Rein downplays his clients’ Supreme Court aspirations. “You can’t make the Supreme Court take any case,” he says. But here’s the high court calculus that has supporters of affirmative action nervous about the case’s prospects: Sandra Day O’Connor was the swing vote in the 5-4 Grutter decision. Now, since the more conservative Samuel Alito has replaced O’Connor, the swing vote will likely go to Anthony Kennedy — who joined the dissent in Grutter, opposing race-based admissions.

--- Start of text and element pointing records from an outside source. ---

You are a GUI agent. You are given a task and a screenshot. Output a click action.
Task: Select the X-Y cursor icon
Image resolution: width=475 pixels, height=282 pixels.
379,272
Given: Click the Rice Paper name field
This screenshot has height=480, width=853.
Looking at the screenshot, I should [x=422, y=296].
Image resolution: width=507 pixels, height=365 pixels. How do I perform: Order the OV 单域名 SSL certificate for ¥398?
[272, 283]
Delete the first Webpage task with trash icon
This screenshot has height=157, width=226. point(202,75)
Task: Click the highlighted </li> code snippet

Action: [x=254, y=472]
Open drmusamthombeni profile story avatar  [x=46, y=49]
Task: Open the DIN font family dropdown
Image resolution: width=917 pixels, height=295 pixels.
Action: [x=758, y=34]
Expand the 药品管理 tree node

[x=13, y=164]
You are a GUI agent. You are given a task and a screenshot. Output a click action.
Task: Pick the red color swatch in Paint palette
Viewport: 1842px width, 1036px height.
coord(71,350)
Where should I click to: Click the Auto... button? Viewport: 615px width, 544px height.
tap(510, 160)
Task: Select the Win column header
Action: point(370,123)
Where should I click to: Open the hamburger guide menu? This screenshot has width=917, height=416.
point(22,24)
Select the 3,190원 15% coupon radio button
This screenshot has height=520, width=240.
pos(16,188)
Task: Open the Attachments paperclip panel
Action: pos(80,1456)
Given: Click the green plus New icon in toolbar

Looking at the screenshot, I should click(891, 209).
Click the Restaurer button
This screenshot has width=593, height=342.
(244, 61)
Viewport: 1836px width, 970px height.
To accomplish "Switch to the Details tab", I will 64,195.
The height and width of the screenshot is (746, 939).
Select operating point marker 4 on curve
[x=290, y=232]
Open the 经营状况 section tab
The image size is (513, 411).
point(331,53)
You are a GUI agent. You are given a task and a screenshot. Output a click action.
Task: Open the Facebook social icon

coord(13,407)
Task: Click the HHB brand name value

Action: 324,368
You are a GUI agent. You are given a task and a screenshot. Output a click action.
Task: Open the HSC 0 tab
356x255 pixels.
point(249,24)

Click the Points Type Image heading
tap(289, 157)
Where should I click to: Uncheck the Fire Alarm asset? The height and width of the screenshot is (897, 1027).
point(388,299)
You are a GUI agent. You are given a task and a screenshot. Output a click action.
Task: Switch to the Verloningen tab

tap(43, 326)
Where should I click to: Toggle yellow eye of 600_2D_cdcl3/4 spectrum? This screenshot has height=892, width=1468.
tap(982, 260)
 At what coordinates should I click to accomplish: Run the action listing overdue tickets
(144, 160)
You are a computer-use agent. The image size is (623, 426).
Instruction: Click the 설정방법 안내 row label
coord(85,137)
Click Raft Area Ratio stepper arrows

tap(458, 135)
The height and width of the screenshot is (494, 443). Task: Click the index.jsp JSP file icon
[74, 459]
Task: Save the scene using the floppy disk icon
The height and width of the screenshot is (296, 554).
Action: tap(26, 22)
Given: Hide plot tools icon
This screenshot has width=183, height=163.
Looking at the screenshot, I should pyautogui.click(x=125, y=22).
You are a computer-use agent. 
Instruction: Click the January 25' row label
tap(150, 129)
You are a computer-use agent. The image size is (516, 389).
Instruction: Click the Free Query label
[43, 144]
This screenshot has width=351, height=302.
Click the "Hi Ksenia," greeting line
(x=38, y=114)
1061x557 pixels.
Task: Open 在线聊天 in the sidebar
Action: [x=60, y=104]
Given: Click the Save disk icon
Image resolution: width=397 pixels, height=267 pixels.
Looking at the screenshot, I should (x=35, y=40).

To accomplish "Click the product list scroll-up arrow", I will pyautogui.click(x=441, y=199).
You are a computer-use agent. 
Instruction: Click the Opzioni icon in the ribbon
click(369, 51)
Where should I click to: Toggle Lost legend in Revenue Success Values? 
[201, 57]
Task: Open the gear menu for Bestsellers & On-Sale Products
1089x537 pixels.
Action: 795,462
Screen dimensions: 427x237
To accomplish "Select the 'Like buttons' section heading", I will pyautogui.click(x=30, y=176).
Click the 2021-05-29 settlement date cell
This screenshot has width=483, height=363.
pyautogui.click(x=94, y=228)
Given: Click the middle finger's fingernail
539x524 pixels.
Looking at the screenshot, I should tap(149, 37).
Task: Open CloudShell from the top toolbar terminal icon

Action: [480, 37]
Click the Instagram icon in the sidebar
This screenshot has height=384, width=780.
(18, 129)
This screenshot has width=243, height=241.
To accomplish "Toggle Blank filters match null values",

The court, in its current makeup, has taken up the issue of affirmative action in education since Grutter. Two 2008 cases addressed the use of race by school districts to assign students to public schools. Parents Involved v. Seattle School District No. 1, decided along with Meredith v. Jefferson County Board of Education, was another 5-4 standoff that had Kennedy and Clarence Thomas concurring with a plurality opinion. The Parents Involved court took a critical approach to the use of race in a K-12 setting and struck down the districts' policies. However, in that case, Blum’s group filed an amicus brief specifically asking the court to overturn Grutter — and it declined. Chief Justice John Roberts, writing the plurality opinion, reiterated that while the case did not apply to public high schools, it still stood as good law governing university admissions.
Blum denied access to Fisher and Michalewicz for this article, saying they weren’t out to become “national figures in their cause.” Both now enrolled in other universities, he says, “they are just two outstanding students who want to live garden variety lives and feel UT's treatment of them and hundreds of other students was unfair and unlawful.”